Lexipedia

Huguenin Marianne · Nationalrat · 2007-09-27

Huguenin Marianne · Nationalrat · Waadt · Fraktionslos · 2007-09-27

Wortprotokoll

Corinne Rey-Bellet et son frère ont été tués en avril 2006 par un Sigg P 220 9 millimètres, pistolet d'ordonnance de son mari, banquier Saint-Gallois et major à l'armée: un meurtre emblématique d'une ancienne championne de ski, qui a mis en évidence que la violence et les homicides ne se trouvent pas tant dans la rue mais plutôt à domicile, où a lieu en Suisse un homicide sur deux et où les femmes sont particulièrement menacées. En janvier 2003, c'est un adolescent jurassien de 15 ans qui est mort, tué par un camarade, jeune tireur sportif âgé de 12 ans qui exhibait son fusil d'assaut prêté par le président de la société de tir locale. Tout récemment, en août dernier, dans le canton de Neuchâtel, un retraité du département militaire, ancien lieutenant-colonel, a tué son épouse puis s'est suicidé.

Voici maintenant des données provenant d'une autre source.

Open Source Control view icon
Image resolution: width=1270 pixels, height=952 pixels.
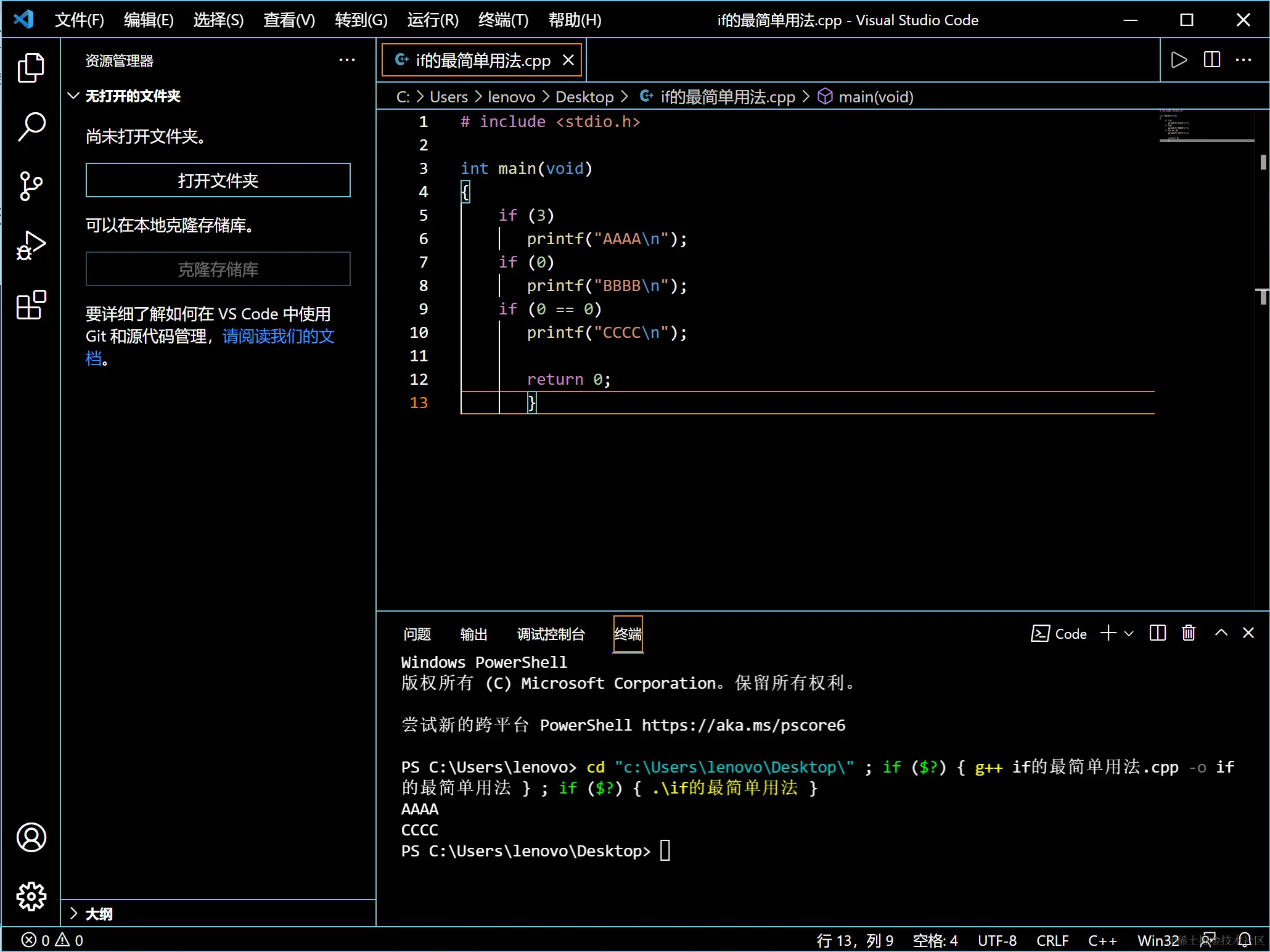coord(31,186)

On compte 280 morts par année dans notre pays provoquées par des armes d'ordonnance: 280 de trop! Les résultats de l'étude de Martin Killias, dont on a parlé, ont surpris ses auteurs: 16 pour cent des homicides habituels, 36 pour cent de ces homicides dans le cadre familial et 68 pour cent des suicides sont commis avec une arme d'ordonnance. Mentionnons aussi la violence, les menaces, les intimidations. La revue "Annabelle", lors de la récolte des signatures, l'a rappelé en citant un homme qui a tiré avec son fusil d'assaut à travers son appartement en présence de sa femme et de trois enfants terrorisés. Ces violences de la vie ordinaire sont bien plus fréquentes qu'on le croit. En mars 2007 aussi, la presse a relaté l'arrestation d'un Suisse de 21 ans qui avait tiré cinq coups de feu avec son fusil militaire contre le bâtiment de la gendarmerie fribourgeoise pour se faire remarquer.

Face à ces faits, les arguments des partisans de ces arsenaux privés et domestiques sont surprenants. Si les auteurs des faits divers que j'ai précédemment mentionnés avaient été de jeunes Kosovars, les choses auraient été vues autrement. Mais non, ils sont banalement Suisses, banalement soldat ou major, banalement inscrit à un de ces cours de jeunes tireurs. Ils ont dérivé, "pété un plomb", comme on dit, et ils sont passés à l'acte, acte facilité par la présence de l'arme. Quand c'est un jeune Albanais qui dérape, on parle de culture, vous cherchez des solutions globales, vous pénalisez toute une communauté. Quand c'est un jeune tireur, un officier ou un soldat, on parle de dérapage individuel, on ne parle plus de culture mais d'individus, et on se refuse à prendre toute mesure générale globale, alors qu'on en reconnaît l'efficacité. L'exemple du Canada montre que la limitation de l'accès aux armes à feu permet de réduire le nombre de suicides.

C'est une preuve de plus qui montre qu'un acte violent contre soi-même ou contre les autres est favorisé par l'accès facile à une arme. L'argument le plus insupportable, c'est quand même d'arguer que le maintien des armes dans les arsenaux coûterait des millions, nous dit-on. Avec son budget se chiffrant en milliards et ses arsenaux qui se vident, notre armée devrait pouvoir - comme toutes les armées du monde - stocker les armes de ses soldats.

280 morts par année en tant de paix: pour être crédible, une armée doit protéger la vie des citoyens et non pas la mettre en danger ou alors elle n'a plus de raison d'être. Nos maniaques de la sécurité dégainent sur la violence des jeunes. Ils banalisent à outrance la violence des armes et les morts réguliers et prévisibles qu'elles occasionnent. Et tout le discours contre la violence des jeunes est décrédibilisé par ce refus de prendre des mesures toutes simples pour diminuer la violence en général.

Nous soutiendrons donc la motion de la CPS-CE 07.3277 adoptée par le Conseil des Etats, l'initiative parlementaire du groupe socialiste 06.434 ainsi que les pétitions Session des jeunes 2006 07.2001 et revue "Annabelle" 06.2025. Nous soutiendrons surtout l'initiative parlementaire précitée, seul véritable remède pour lutter efficacement contre la violence et le meurtre tolérés dans notre pays.